Task material below:

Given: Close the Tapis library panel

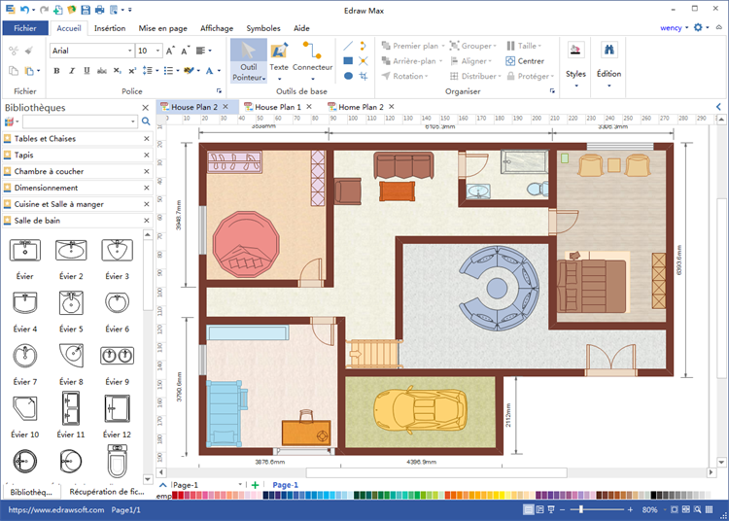Looking at the screenshot, I should (147, 155).
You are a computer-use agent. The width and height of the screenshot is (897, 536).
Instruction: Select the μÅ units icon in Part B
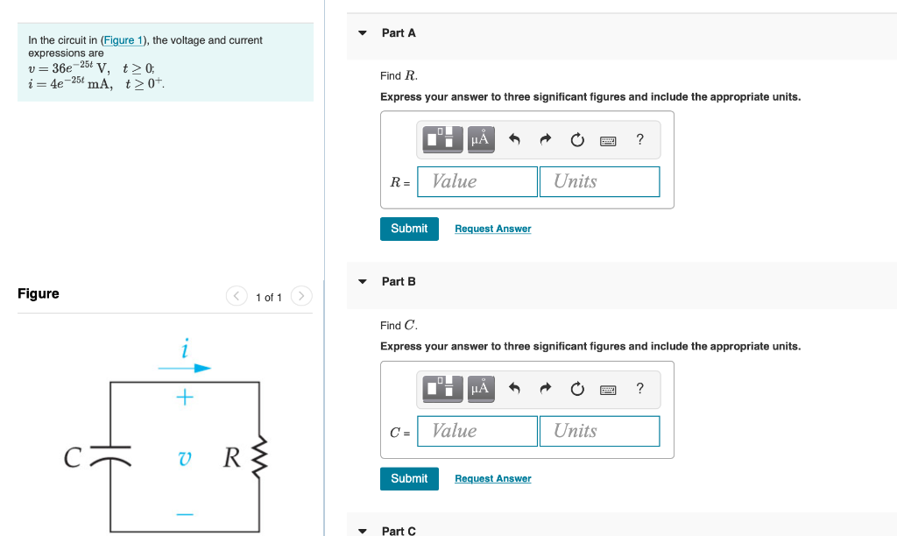pyautogui.click(x=481, y=389)
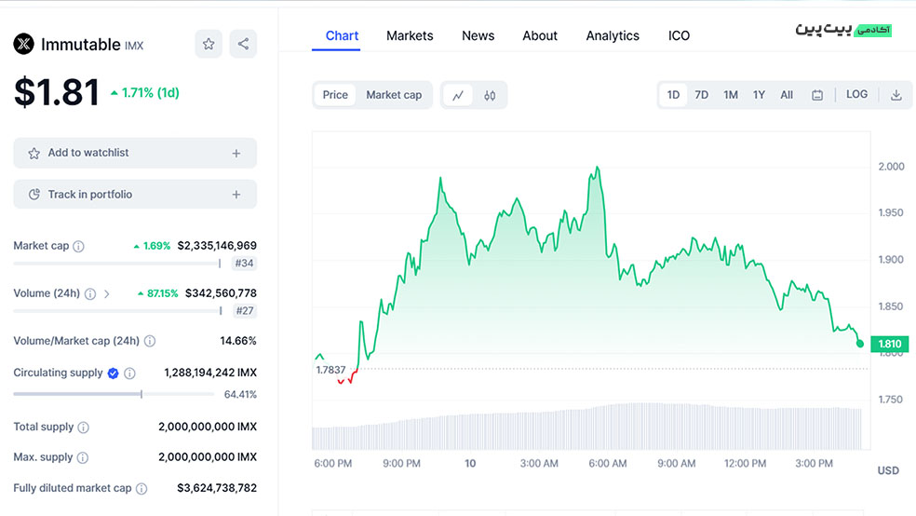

End of Task material.

[Task brief]
Your answer must be the full set of entries, set down exactly and without pictures.

[Solution for this task]
Given: Close the Tapis library panel

Looking at the screenshot, I should (147, 155).
You are a computer-use agent. The width and height of the screenshot is (897, 536).
Instruction: Select the μÅ units icon in Part B
pyautogui.click(x=481, y=389)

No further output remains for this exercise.